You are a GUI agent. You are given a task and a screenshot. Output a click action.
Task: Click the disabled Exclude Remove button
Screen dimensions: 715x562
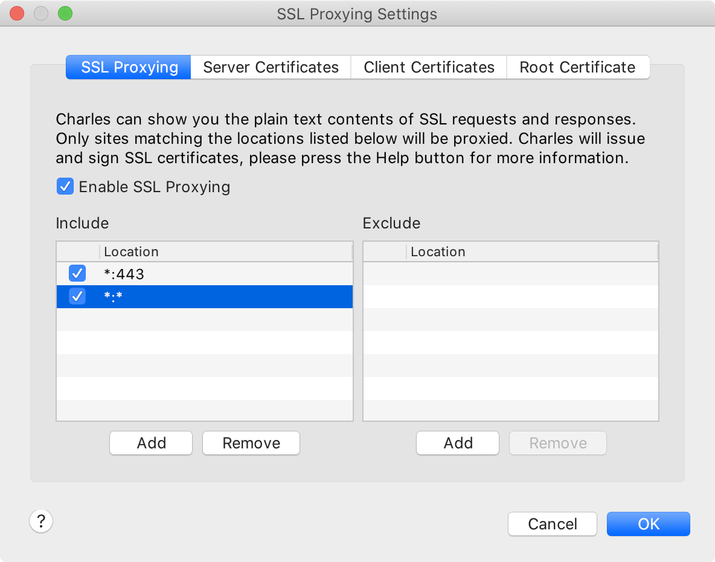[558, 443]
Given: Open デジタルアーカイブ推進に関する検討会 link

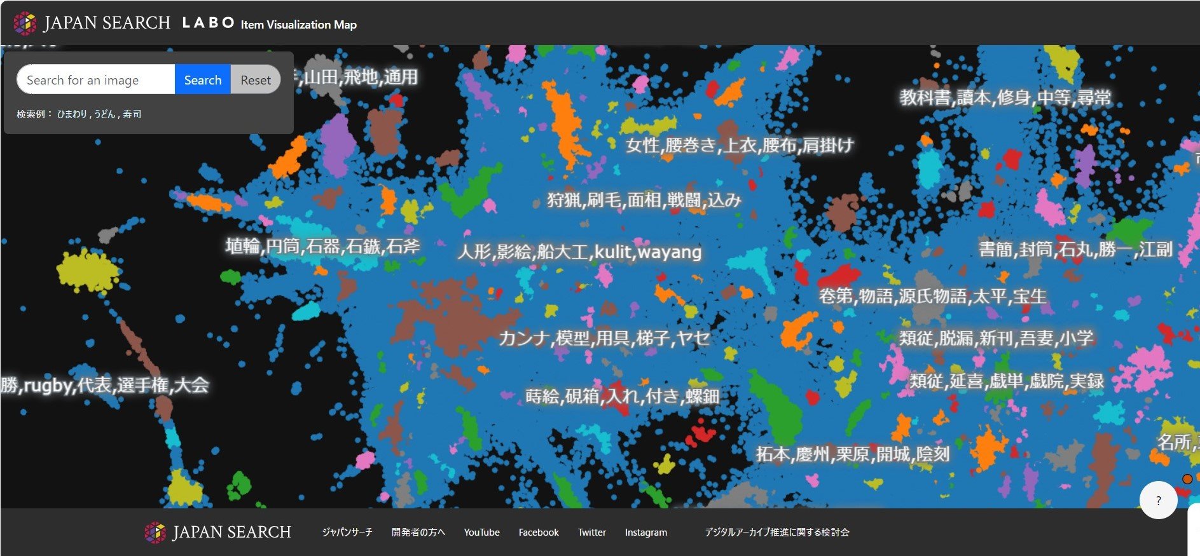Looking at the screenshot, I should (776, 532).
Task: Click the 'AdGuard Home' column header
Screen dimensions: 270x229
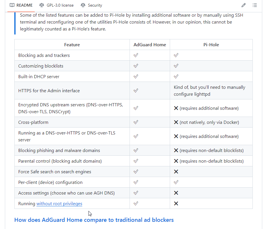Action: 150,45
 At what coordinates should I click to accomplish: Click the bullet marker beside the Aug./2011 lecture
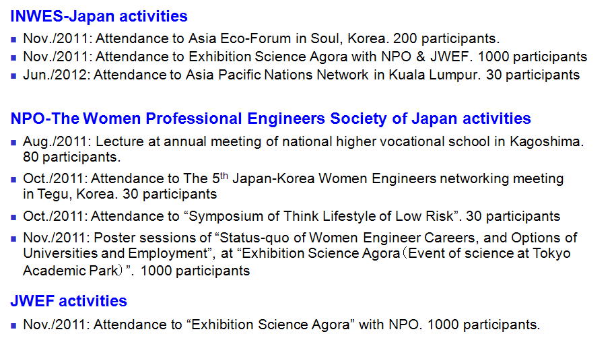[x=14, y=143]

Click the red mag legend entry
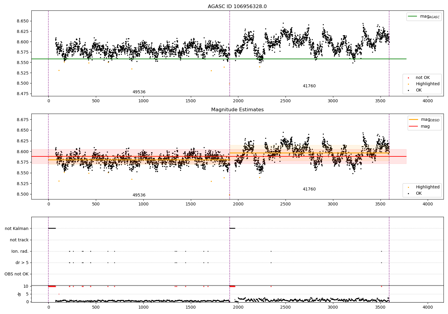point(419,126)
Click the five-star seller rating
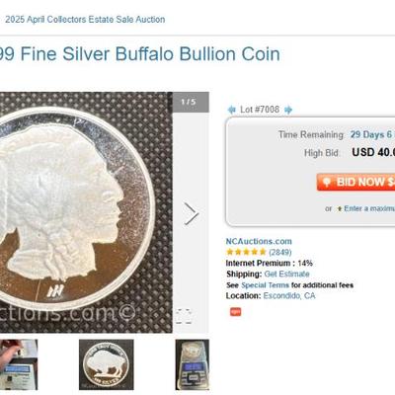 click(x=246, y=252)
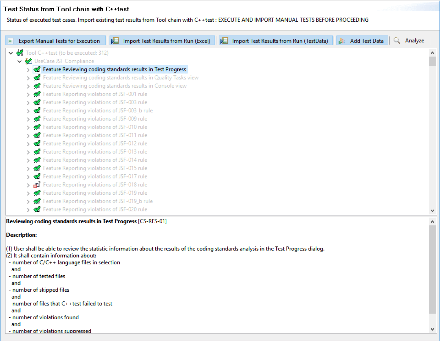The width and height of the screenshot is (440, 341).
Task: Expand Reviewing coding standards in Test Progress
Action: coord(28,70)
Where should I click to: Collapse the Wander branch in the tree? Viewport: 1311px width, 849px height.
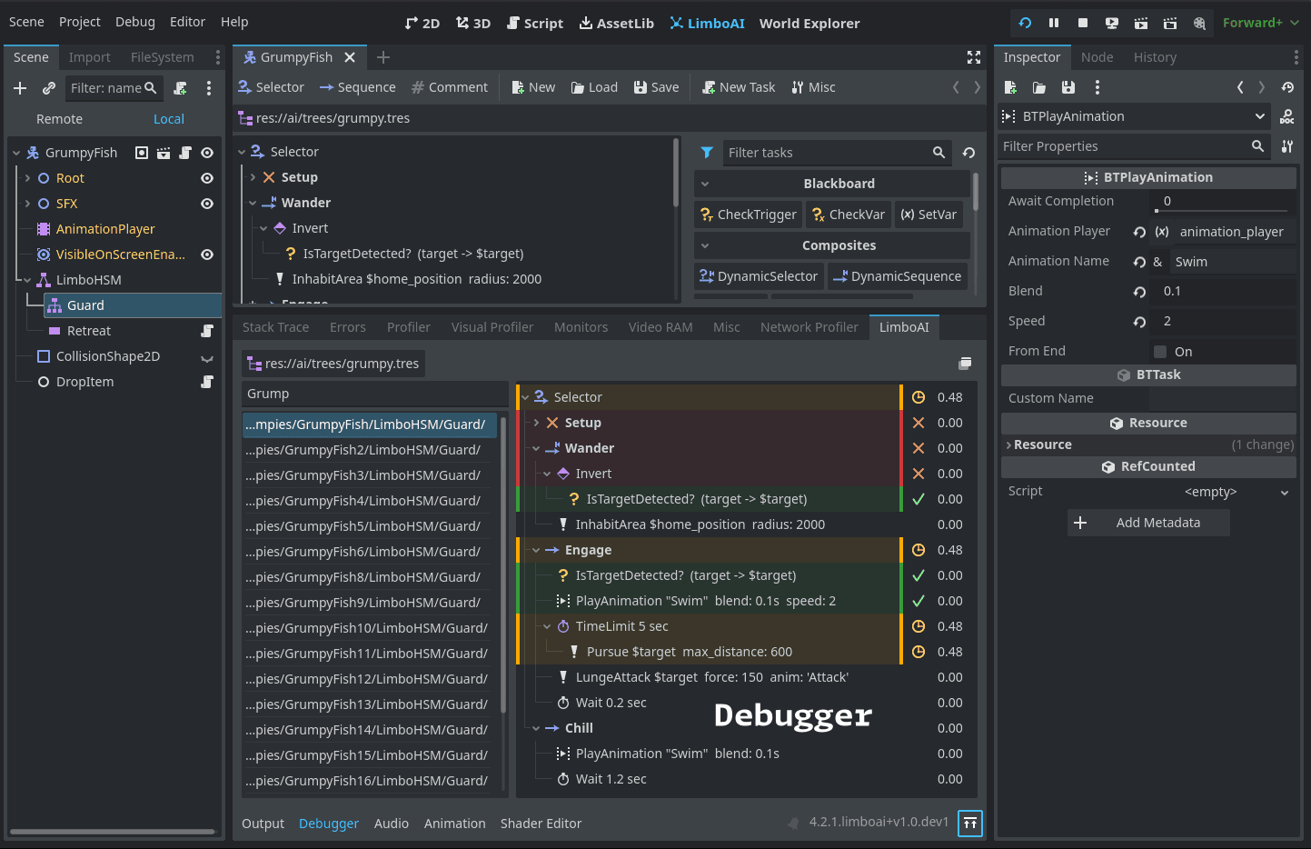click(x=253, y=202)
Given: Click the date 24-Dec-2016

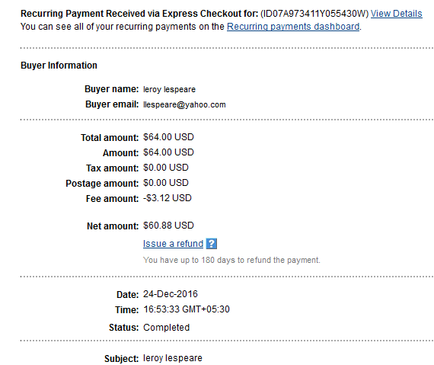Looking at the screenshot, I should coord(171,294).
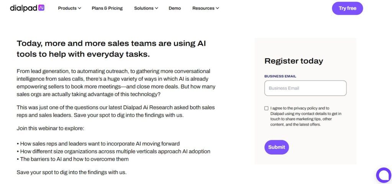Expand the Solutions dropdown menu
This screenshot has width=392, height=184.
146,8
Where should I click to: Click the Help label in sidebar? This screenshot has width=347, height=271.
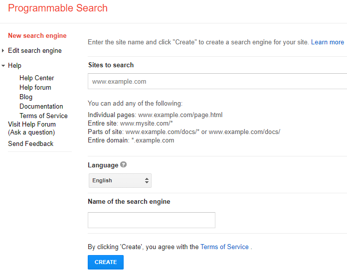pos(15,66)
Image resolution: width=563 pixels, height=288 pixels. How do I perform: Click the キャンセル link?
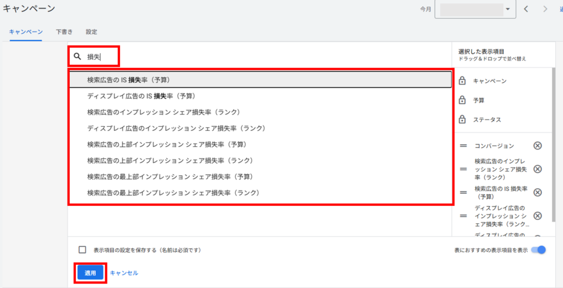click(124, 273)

━━━━━━

Exercise aim: Excluding the pictures, transcribe all of the entries exactly.

Exercise output:
You are a GUI agent. You are given a task and a screenshot. Output a click action.
Task: Click the disabled Exclude Remove button
Screen dimensions: 715x562
[558, 443]
Given: Open デジタルアーカイブ推進に関する検討会 link

Looking at the screenshot, I should (776, 532).
Task: Click the 'AdGuard Home' column header
Screen dimensions: 270x229
Action: 150,45
 At what coordinates should I click to accomplish: Click the bullet marker beside the Aug./2011 lecture
[x=14, y=143]

Click the red mag legend entry
point(419,126)
Click the five-star seller rating
 click(x=246, y=252)
The width and height of the screenshot is (440, 341).
Task: Expand Reviewing coding standards in Test Progress
Action: coord(28,70)
Where should I click to: Collapse the Wander branch in the tree? Viewport: 1311px width, 849px height.
click(x=253, y=202)
Given: Click the date 24-Dec-2016

Looking at the screenshot, I should coord(171,294).
Expand the Solutions dropdown menu
This screenshot has width=392, height=184.
146,8
Where should I click to: Click the Help label in sidebar? This screenshot has width=347, height=271.
pos(15,66)
Image resolution: width=563 pixels, height=288 pixels. How do I perform: Click the キャンセル link?
click(124, 273)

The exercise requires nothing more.